YOUR INSTRUCTIONS: Scan the records for the word "Toggle". Return each line where it is found.

--------------------------------------------------

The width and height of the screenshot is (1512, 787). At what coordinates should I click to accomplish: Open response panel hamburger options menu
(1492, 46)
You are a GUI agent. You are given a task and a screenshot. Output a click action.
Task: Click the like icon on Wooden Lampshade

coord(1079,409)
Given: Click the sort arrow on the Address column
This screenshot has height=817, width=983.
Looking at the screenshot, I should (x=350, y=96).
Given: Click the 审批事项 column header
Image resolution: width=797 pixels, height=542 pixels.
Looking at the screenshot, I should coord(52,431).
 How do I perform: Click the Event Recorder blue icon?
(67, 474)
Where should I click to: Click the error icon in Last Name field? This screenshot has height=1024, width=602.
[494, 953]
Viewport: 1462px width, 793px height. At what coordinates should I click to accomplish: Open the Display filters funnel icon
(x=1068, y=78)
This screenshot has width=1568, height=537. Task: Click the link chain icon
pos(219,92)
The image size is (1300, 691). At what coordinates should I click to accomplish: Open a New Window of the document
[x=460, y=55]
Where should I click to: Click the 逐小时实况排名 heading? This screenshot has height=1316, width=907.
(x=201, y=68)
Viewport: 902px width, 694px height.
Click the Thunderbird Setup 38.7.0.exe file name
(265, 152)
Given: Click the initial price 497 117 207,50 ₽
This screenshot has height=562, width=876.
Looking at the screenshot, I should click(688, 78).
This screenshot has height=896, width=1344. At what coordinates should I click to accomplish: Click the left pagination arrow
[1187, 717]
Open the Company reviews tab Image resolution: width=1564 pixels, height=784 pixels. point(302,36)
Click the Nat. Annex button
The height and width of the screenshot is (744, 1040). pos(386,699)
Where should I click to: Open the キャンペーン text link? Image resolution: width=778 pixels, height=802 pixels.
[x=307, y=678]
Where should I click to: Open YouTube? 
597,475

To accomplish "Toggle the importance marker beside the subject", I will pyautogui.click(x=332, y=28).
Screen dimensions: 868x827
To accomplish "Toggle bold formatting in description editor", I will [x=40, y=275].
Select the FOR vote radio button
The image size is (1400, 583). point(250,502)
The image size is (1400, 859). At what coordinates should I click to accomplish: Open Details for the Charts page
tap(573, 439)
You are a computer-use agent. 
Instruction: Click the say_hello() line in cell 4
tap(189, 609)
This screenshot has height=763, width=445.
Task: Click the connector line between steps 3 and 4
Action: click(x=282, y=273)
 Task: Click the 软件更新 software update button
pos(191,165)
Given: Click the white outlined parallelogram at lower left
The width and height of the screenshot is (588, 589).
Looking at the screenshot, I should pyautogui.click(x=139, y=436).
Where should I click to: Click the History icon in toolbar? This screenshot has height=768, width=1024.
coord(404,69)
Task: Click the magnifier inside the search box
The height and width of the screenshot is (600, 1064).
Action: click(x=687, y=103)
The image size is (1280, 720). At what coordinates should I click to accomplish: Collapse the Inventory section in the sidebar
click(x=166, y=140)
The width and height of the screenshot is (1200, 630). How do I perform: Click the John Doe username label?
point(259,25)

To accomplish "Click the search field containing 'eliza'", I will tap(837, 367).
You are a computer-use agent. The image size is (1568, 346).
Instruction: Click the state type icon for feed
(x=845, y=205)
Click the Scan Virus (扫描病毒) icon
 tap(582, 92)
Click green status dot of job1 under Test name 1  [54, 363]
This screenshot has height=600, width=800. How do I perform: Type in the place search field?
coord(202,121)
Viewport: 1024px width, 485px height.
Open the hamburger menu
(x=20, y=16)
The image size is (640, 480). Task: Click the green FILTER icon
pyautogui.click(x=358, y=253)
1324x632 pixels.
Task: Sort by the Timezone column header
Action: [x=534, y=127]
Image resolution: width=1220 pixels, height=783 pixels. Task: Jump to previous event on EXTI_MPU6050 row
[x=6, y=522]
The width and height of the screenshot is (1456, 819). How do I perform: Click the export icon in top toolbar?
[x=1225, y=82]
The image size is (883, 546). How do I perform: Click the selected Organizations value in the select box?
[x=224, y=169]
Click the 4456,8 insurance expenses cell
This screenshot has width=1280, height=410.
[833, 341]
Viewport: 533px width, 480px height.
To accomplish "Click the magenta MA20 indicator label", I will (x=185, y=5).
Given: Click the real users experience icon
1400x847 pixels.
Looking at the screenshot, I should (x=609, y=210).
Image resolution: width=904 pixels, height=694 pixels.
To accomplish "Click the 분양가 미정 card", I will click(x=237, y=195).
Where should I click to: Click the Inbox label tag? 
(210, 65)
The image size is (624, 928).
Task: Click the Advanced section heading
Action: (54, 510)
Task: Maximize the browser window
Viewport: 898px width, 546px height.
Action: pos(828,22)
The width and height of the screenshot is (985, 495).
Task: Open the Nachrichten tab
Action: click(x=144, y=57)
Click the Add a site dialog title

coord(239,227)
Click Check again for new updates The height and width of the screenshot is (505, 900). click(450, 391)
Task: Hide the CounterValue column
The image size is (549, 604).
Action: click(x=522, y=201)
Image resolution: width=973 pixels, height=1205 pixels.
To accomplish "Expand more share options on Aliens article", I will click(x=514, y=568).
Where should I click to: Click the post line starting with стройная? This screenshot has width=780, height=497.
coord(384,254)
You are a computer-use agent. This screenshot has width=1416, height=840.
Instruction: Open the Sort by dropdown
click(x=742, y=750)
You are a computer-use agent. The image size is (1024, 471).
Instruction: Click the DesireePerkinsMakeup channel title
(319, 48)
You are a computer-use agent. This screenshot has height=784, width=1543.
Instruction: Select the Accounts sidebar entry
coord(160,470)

--------------------------------------------------

RESULT:
To accomplish "Toggle the importance marker beside the subject", I will pyautogui.click(x=332, y=28).
To accomplish "Toggle bold formatting in description editor", I will [x=40, y=275].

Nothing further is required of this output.